Al inicio de la universidad procuré forjar un núcleo seguro donde pudiera expresarme y debatir con libertad. Éramos tres personas totalmente distintas en historia, pensamiento y condición las que lográbamos aquello. Llegó un momento en el que mantenernos apartados de esos ciclos de convivencia no fue posible y había que esquivar más de cerca los comentarios destructivos, clasistas, machistas, etc. El núcleo se disolvió increíblemente rápido.

Por ello, para mí fue impactante enterarme de que dentro de una institución educativa las relaciones entre jóvenes se mueven en una especie de estado de naturaleza en el que no hay posibilidad de confianza ni cooperación. La única forma de sobrevivir es defendiendo la individualidad a como dé lugar.

La vulnerabilidad se acentúa cuando por esa defensa propia, sólo hay como respuesta más violencia. Y entonces, hay que hacerles frente a comentarios como “pinche feminazi, perra, ya bájale con tus derechos humanos”. Recibía ataques también de las personas que estaban en mi estima y que por miedo o flojera prefirieron ceder a la corriente, antes que ser combatientes.

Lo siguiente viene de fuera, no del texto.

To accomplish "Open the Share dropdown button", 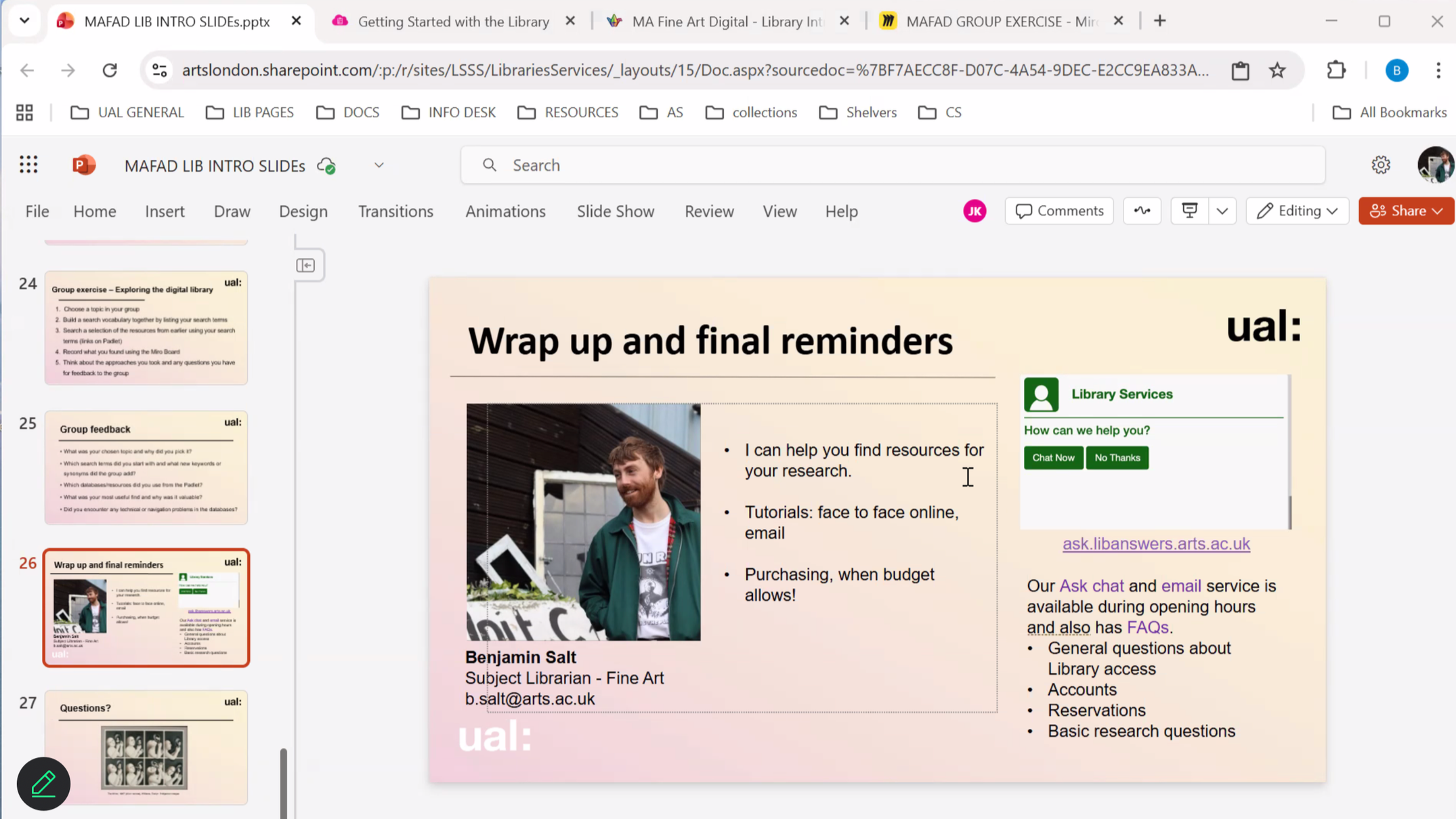I will pyautogui.click(x=1406, y=211).
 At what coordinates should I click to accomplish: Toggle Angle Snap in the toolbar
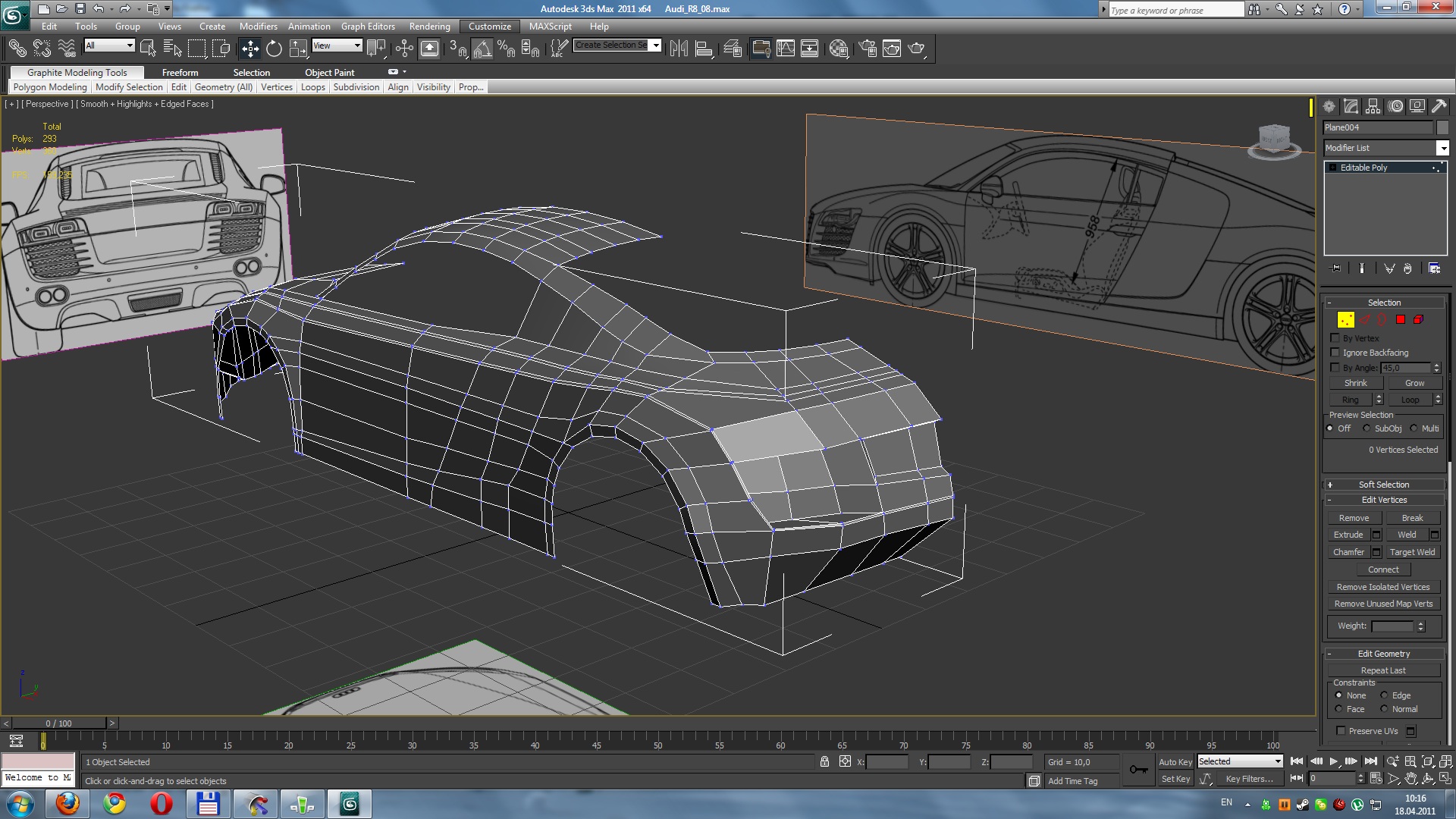pos(482,49)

Cabe mencionar que hace poco tomé la decisión de entrevistar a las mujeres y a los hombres de mi familia, para saber cómo y a qué grado la violencia ha estado presente. Aún no sé si evaluarla como una decisión sabia, porque escuché cosas pesadas y desalentadoras por las que llegué a dudar de mi fortaleza para cargar con la realidad. Pero fue de esta forma que pude explorar un poco más sobre lo profundo que ha penetrado el machismo, la indiferencia, la indolencia. La cultura que nos enseña que las personas y la naturaleza (así como los objetos y la basura) también son descartables.

Otros cercanos, me han aconsejado no ser femenina, no llamarme feminista (mucho menos feminista de izquierda) y ser sutil en mis comentarios para no limitar mi campo de oportunidades. Prácticamente debo ser un hombre con ideas sugerentes de derecha. Me piden negar mi persona, nada mal. Lo cierto es que no he necesitado ser feminista, tampoco de izquierda, para ser excluida, ignorada y denigrada. Hasta ahora, bastó con nacer mujer para ello, así como para otras ha bastado nacer mujeres para ser asesinadas, violadas, golpeadas, desolladas, desaparecidas…

Esto es vulnerabilidad. Las mujeres padecemos la condición una vez inventada por hombres y ahora fomentada también por mujeres. No tiene caso vivir sin plenitud de ser. Dignificar a los vulnerados es el sentido primigenio de la defensa de los derechos humanos. Por esta razón tiene que ser grande la resistencia a no nombrar y grande la esperanza de lucha. Debe ser una reacción ante la exigencia de negación a nosotros mismos.